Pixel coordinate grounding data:
* * * * * * *
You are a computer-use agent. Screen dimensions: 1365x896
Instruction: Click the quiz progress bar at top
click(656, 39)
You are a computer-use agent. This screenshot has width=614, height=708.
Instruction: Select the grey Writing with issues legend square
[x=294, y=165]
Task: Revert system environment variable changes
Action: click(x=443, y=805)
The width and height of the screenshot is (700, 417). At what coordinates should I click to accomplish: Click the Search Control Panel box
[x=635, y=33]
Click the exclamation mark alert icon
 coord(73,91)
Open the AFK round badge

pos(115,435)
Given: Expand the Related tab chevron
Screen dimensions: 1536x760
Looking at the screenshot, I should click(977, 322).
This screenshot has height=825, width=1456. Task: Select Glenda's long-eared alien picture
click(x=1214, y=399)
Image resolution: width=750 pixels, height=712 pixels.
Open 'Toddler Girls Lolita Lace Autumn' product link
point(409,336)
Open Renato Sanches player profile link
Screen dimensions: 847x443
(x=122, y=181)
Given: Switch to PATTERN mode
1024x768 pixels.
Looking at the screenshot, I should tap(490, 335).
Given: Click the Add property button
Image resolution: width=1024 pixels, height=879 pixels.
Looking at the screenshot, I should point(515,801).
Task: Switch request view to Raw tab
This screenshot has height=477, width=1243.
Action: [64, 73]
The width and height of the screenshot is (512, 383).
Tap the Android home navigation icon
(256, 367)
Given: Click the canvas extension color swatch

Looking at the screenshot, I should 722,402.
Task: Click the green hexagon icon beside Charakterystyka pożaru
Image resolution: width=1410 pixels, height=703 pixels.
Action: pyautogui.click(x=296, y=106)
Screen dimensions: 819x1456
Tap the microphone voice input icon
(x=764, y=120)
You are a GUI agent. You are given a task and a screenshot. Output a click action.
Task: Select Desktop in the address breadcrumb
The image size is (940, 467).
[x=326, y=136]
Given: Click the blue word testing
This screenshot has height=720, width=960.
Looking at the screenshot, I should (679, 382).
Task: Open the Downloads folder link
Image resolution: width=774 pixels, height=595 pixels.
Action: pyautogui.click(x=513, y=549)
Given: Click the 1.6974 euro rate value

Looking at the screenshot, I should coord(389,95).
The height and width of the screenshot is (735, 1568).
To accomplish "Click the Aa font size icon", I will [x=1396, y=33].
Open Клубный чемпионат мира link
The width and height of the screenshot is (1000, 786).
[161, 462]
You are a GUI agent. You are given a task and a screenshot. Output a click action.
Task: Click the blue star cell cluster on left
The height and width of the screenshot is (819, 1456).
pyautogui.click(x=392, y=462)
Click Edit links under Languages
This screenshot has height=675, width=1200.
* * * * * * *
REQUIRED ACTION: Print precisely the lines from the one with "Image resolution: width=774" through the end of the data above, adding nothing.

OUTPUT:
Image resolution: width=774 pixels, height=595 pixels.
Action: pyautogui.click(x=513, y=549)
Given: Click the 1.6974 euro rate value

Looking at the screenshot, I should coord(389,95).
The height and width of the screenshot is (735, 1568).
To accomplish "Click the Aa font size icon", I will [x=1396, y=33].
Open Клубный чемпионат мира link
The width and height of the screenshot is (1000, 786).
[161, 462]
You are a GUI agent. You are given a task and a screenshot. Output a click action.
Task: Click the blue star cell cluster on left
The height and width of the screenshot is (819, 1456).
pyautogui.click(x=392, y=462)
Click Edit links under Languages
This screenshot has height=675, width=1200.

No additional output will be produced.